Обитатели травяных улиц

Асар Эппель как прозаик заявил о себе два года назад. Его рассказы, опубликованные на страницах «Нового мира», «Октября», «Дружбы народов», привлекли внимание «высоколобой» критики. Людмила Петрушевская, не раздающая комплиментов направо и налево, ставит Эппеля в один ряд с Набоковым. Весной в издательстве «Третья волна» увидела свет его первая книга «Травяная улица».

– Вы много времени посвятили переводам, скажем, шотландской и американской поэзии. Если бы вы задумали издать антологию своих переводов, то наверняка включили бы творения и Петрарки, и Боккаччо. Что послужило толчком к собственному сочинительству?

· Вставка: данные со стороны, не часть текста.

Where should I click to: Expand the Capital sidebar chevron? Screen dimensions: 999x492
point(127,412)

– В антологию я бы обязательно добавил переводы из польских писателей – Тувима, Галчинского, Шимборской, Ивашкевича, Сенкевича, Бруно Шульца. Последнего я отношу к гениям и счастлив, что недавно издательство Еврейского университета в Москве совместно с иерусалимским издательством «Гешарим» выпустило том его прозы. Признаюсь, ничего труднее переводческой работы я не знаю, а значит, сочинять прозу, думал я, вообще нечто недостижимое. Однако оказалось, если у автора имеется своя точка зрения и ему есть что рассказать, то записать материал – дело несложное. Общение с великими текстами помогает освоить и технологию письма, и обогащает лексикой из разных литературных эпох.

– Первый рассказ «Бутерброды с красной икрой» был напечатан в американском журнале «Время и мы» в 1989 году. Затем последовали публикации в альманахе «Апрель» (1990) и в московских толстых журналах. Я что-то не припоминаю среди издателей подобного единодушия. Вы пытались пробиться в подцензурную печать?

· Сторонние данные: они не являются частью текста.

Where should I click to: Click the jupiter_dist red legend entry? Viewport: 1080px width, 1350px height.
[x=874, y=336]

– В 70-е, когда я начал писать прозу, мне было абсолютно ясно, что никуда с этими сочинениями нельзя обращаться. Я полагал, что записать нашу повседневную жизнь – уже верх антисоветчины. Ибо она по сути своей была антисоветской – противоположной тому, что утверждала пропаганда. Меня удивляет, что до сих пор описание этой антижизни клеймится словечком «чернуха». Да, наша жизнь – это, как правило, сплошные неприятности. Немало их и у моих героев – деклассированных, обескультуренных жильцов слободы – людей не города и не деревни.

 

– В своей книге вы подробно описываете этот социум, сложившийся на окраине Москвы. Вы родились в слободе? В одном из рассказов вами замечено, что «барак – наследник баррикад». Эта метафора или реальное последствие революции?

– Поскольку за успехом баррикад следует переустройство общества и связанное с ним перемещение людей, то скажем, для беженцев или будущих Растиньяков строились бараки. К слову, нас еще ждет литература о жизни так называемых лиц кавказской национальности, по разным причинам оседающих в Москве в последние годы. Во многих столицах мира есть китайские, итальянские, арабские кварталы. В Москве районирования по этническим признакам вновь прибывших никогда не происходило. Предполагаю, что мировая практика станет со временем чертой и нашей московской жизни. Мои же герои, как и мои родители, заселяли Останкино в двадцатые годы. И я наблюдаю за перипетиями их судьбы вплоть до начала 60-х, когда наши деревянные хибары сломали. В детстве 5-й Новоостанкинский проезд мне казался бесконечным двором, а теперь это маленькая улочка, которая совершенно теряется, сдавленная со всех сторон современными многоэтажными домами.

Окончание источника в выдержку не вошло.